EDIT: By the looks of it ist’ any transform that causes the basis Y to be -1 on the z axis. @awilliams can you confirm with your dataset?

Sorry could you clarify what you mean here? It appears to happen when mirrored on any axis

Thanks for all your help today guys!

Ummm… not easily… Suffice to say this DYN will get all the geometry for all condulets (or what I think are condulets - that’s a word outside my vocabulary until 2 hours ago) in the file @mix provided me.

Finding Condulet Geometry.dyn (9.4 KB)

@mix test this out on your larger data set. Let me know if you see incorrect results with any elements (yes you’re gonna have to preview them as I am just barely over the limits of my Revit geometry knowledge). @awilliams feel free to test it on whatever you have.

Once I’m done deciphering what I did into people speak, and have discussed it with a few others who much smarter than I am, I can posts the write up publically.

Well I Cant really say for certain, because as soon as @awilliams discovered the problem I went to work fixing all the offending condulets, so theoretically I shouldnt have any mirrored condulets left in my project. But from what I can tell, it seems to be working. Please see below. However, I agree with @awilliams it should probably be adjusted to fix a mirroring from any axis, if it is at all likely to cause an error which it sounds like it is. In the real world of BIM people do some crazy things, and I think our error handlers should be as robust as possible, regardless if our sample set has all of the possible problems or not. But thats just my opinion. Will this script work with all types of model elements if I change the inputs or just specifically the condulets. For example i have a problem of people mirroring Electrical equipment. Some is wall based, some is floor based, and some is unhosted. Wouldnt each one of those require “unmirroring” from different axis? Thanks!

Typically mirroring isn’t an issue (least that what my experience with furniture stuff taught me). My belief is that it’s unique to this category/type of hosting as it hosts… oddly.

The elements X and Z axis mirroring shouldn’t be an issue as they read the vectors the element is placed in. The issue with the Y axis is because the X/Z combo assumes Y is in a particular relationship to that plane so you have to check the direction. Least I think this is this case, but I can’t confirm as I don’t have a significant enough data set to say every possible transform is covered.

Perhaps it has something to do with how the family is built? Like there was multiple nested families, voids inside nested families that were grouped, a nested face based family, tiny geometry, multiple groups of geometry inside nested families. etc. Do you think any of that could be the root cause?

Maybe. Would need a large messy dataset to know. I’m wondering if this is recreatable with piping and ductwork families though.

I was starting to wonder the same thing. It’s not uncommon for us to mirror systems for certain projects and I’ve never seen this with Pipe or Duct. However, Pipe and Duct do give that “…connections have been reversed, can’t draw [element]. Instance has been deleted.” error or whatever it is. So maybe this is the same issue but conduit systems just handle it differently?

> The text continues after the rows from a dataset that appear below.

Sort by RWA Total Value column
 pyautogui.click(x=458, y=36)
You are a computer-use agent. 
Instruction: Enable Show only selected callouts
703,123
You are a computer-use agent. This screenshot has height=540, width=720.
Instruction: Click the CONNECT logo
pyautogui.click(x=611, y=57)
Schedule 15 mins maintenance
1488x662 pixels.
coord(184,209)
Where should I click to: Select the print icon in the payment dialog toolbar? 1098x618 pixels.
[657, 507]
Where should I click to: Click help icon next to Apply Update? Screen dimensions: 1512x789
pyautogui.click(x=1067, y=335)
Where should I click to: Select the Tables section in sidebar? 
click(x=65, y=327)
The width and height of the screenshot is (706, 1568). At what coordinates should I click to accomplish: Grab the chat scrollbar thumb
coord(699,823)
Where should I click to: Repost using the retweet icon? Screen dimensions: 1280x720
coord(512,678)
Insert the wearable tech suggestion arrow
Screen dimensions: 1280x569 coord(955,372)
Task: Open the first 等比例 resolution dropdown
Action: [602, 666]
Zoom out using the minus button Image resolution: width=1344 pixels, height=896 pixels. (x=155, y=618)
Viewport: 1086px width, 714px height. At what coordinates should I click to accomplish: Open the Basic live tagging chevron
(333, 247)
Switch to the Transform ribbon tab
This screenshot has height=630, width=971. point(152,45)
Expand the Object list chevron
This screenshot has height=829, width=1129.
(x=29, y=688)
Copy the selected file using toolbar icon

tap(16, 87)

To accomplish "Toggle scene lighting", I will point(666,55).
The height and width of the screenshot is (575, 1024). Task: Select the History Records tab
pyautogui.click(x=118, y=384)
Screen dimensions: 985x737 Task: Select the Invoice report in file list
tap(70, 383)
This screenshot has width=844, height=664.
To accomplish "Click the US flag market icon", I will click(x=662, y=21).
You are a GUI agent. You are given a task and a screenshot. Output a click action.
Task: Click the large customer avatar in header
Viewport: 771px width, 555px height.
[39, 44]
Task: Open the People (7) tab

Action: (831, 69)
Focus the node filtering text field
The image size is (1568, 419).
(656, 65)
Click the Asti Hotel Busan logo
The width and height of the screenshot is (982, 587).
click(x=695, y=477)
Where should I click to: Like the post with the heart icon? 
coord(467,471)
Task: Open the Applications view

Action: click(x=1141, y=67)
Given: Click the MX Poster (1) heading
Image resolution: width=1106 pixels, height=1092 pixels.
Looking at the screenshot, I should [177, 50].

@awilliams Is there a way to make this script work with lists of any number of levels? My graphs tend to get pretty complex pretty quickly. lol

@mix My apologies - that script wasn’t actually performing as I had thought it was (I thought I made that more clear above so forgive me if you’ve wasted any time) I hadn’t enough time to mess with it more last night and the geometry kept causing Revit/Dynamo to hang. I was going to try going further with it but @jacob.small appeared to have found a good solution, however that did need to be modified with the small test file I was working on.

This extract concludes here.